Below are the highlights of the new tax credit law:
For First-Time Homebuyers
- First-time home buyers can claim the $8,000 tax credit by signing a sales contract before May 1, 2010 and close on the sale before June 30, 2010.
- Those who serve in the military and who are on extended duty outside the United States can claim the credit till July 1, 2011, provided they sign the sales contract before May 1, 2011.
- The maximum income limit for receiving the tax credit has now been raised from $75,000 for single buyers to $125,000. The income limit for married couples has also been raised from $150,000 to $225,000. A partial tax credit is available for single buyers making between $125,000 and $145,000 and for married couples making between $225,000 and $245,000.
- The tax credit does not have to be repaid unless you sell your home within three years.
For Existing or Repeat Homebuyers
- Homebuyers who have lived in their current home for at least five years and wish to buy a new home are eligible for a tax credit of up to $6,500.
- The deadlines and income limits for repeat homebuyers are the same as first-time homebuyers.

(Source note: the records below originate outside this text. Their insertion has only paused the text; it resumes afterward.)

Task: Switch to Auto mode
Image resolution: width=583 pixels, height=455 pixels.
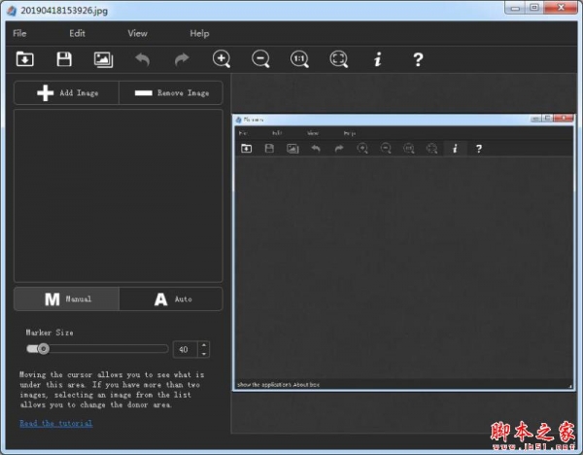Action: pos(171,298)
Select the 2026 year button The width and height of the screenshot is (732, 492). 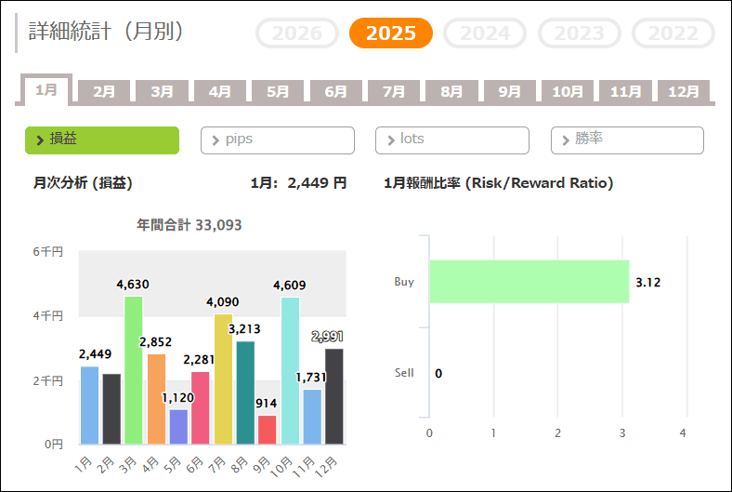(297, 33)
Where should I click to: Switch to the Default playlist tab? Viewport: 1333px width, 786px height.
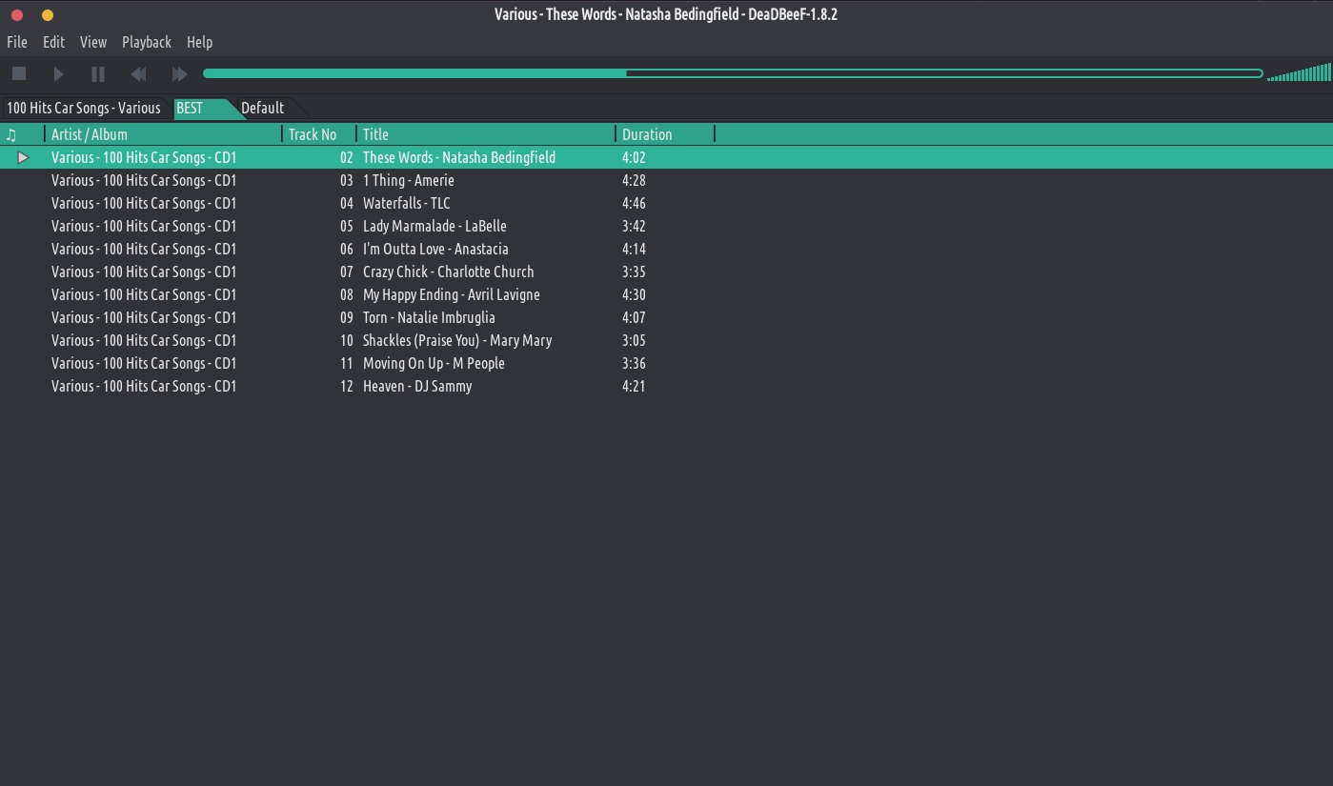(262, 108)
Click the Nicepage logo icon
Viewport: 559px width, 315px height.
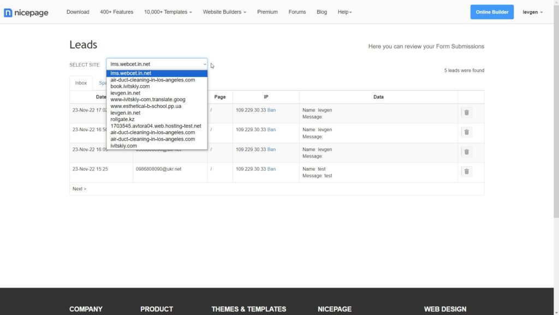8,12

Both existing and first-time homebuyers are not eligible for the tax credit if the purchase price of the home is more than $800,000.
- The new home must be the homebuyer’s principal residence; the tax credit cannot be used to buy a vacation home.
- After the Treasury reported that many taxpayers who were not eligible for homebuyer credit had wrongly claimed it, certain anti-fraud provisions have been added to the new law.
- Those listed as dependents on someone else’s tax returns cannot claim the tax credit. Taxpayers must also be at least 18 years of age of the date of purchase to be eligible for the tax credit.
- Homebuyers will not be required to attach a copy of their settlement agreement to the tax return.